### Records supplied:
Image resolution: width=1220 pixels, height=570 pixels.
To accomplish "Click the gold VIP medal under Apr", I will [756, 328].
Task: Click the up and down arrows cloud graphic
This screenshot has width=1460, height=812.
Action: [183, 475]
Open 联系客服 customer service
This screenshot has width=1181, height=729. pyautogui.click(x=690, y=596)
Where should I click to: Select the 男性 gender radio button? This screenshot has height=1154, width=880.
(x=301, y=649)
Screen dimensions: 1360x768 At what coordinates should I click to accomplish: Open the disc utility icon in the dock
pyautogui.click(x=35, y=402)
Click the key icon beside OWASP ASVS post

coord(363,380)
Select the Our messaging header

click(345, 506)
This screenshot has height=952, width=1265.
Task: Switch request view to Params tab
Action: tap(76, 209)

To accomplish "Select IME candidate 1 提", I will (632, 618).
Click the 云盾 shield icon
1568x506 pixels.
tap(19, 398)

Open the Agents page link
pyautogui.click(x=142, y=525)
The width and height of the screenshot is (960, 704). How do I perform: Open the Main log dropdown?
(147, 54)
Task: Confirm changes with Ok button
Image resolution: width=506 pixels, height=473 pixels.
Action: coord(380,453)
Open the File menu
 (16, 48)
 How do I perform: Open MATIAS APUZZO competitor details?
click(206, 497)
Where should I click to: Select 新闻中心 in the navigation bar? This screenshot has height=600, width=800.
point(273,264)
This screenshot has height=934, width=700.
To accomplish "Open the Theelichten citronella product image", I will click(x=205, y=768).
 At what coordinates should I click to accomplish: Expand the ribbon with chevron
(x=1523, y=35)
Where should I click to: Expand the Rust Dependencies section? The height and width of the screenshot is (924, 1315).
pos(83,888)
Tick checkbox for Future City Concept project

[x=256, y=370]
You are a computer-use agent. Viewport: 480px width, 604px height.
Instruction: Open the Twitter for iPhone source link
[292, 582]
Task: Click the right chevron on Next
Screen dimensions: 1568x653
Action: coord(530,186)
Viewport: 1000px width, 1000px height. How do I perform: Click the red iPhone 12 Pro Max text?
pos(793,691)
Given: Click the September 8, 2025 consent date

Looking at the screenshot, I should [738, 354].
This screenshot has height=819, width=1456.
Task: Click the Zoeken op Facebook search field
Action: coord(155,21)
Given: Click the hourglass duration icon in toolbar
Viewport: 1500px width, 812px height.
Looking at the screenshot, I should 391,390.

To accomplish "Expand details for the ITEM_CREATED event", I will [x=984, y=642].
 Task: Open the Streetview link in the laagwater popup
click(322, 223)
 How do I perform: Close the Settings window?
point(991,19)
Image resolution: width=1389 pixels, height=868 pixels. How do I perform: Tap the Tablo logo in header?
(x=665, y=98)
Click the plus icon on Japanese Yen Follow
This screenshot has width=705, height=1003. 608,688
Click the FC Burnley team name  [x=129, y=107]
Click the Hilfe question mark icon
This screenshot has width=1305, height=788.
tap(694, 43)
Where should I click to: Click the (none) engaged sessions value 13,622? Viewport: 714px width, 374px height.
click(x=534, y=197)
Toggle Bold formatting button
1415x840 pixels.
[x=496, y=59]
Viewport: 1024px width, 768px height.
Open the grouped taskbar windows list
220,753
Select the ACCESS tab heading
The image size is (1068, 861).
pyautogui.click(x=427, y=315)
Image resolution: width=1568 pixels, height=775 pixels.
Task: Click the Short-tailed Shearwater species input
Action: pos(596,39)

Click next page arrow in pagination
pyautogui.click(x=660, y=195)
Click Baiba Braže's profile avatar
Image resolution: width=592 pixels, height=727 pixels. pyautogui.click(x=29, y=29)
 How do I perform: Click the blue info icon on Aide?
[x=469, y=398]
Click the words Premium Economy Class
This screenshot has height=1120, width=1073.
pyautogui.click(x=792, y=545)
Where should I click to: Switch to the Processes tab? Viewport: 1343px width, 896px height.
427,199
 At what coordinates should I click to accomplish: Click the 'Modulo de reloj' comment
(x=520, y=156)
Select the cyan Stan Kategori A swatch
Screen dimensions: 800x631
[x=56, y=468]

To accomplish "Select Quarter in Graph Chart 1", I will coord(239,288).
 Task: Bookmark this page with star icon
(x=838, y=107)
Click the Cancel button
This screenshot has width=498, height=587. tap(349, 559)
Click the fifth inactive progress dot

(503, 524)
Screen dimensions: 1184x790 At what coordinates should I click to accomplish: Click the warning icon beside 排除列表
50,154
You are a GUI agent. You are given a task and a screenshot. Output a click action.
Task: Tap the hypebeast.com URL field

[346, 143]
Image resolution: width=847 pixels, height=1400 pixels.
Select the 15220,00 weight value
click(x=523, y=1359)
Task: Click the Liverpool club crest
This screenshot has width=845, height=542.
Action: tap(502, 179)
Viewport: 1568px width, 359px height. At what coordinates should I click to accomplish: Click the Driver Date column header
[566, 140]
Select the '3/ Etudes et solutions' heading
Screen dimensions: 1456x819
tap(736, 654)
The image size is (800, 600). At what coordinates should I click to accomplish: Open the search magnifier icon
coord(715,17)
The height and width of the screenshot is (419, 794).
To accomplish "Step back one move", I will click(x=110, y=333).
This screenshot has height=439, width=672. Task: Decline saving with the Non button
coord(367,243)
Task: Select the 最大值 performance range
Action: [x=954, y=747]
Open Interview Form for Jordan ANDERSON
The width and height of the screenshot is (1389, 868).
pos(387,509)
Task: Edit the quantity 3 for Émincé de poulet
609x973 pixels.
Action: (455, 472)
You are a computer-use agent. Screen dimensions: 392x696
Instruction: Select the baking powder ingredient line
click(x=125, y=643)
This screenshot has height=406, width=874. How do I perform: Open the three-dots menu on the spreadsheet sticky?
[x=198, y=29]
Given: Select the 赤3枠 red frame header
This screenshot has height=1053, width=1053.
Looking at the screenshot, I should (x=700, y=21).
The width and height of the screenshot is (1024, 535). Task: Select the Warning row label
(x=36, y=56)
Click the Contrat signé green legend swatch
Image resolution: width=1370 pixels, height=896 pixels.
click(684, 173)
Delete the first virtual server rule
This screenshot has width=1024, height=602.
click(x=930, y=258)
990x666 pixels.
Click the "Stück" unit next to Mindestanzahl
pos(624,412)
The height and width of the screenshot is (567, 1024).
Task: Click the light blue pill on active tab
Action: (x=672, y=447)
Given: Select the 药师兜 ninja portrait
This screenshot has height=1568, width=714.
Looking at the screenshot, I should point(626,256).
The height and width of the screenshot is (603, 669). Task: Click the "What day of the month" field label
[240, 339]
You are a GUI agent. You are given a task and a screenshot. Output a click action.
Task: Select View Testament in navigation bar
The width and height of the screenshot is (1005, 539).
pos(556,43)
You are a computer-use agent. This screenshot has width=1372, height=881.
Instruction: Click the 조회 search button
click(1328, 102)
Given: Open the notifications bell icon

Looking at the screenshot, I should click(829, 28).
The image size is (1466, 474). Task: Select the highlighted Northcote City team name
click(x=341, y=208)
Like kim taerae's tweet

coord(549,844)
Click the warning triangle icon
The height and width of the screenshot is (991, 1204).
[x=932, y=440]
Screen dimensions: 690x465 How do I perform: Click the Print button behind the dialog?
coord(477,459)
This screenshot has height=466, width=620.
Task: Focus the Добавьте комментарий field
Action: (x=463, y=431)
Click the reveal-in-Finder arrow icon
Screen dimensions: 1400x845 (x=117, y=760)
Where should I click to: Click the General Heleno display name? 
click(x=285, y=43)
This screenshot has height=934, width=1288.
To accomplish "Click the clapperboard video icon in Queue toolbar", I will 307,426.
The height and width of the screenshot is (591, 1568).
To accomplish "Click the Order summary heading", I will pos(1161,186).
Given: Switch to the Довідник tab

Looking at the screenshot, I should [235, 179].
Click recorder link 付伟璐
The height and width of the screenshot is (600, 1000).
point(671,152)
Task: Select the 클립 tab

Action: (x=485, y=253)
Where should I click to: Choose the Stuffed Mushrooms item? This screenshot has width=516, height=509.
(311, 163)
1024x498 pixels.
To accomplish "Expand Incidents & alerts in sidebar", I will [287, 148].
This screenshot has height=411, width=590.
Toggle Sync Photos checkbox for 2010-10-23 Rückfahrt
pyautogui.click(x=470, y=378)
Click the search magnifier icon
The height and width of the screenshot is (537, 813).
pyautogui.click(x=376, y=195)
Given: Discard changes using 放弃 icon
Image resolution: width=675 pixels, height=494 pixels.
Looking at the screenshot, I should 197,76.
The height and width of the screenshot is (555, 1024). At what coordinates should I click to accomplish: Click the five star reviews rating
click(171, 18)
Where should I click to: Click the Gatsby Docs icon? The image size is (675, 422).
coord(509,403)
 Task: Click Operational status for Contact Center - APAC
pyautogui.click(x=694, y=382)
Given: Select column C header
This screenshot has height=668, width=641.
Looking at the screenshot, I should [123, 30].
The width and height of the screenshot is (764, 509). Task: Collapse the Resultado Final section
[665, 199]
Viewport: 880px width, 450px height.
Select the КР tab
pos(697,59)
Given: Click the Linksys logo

### The request:
Reproduce, without changes, the stretch of the material from the line containing "Where should I click to: Click the Gatsby" through the end.

### Task response:
Where should I click to: Click the Gatsby Docs icon? The image size is (675, 422).
coord(509,403)
 Task: Click Operational status for Contact Center - APAC
pyautogui.click(x=694, y=382)
Given: Select column C header
This screenshot has height=668, width=641.
Looking at the screenshot, I should [123, 30].
The width and height of the screenshot is (764, 509). Task: Collapse the Resultado Final section
[665, 199]
Viewport: 880px width, 450px height.
Select the КР tab
pos(697,59)
Given: Click the Linksys logo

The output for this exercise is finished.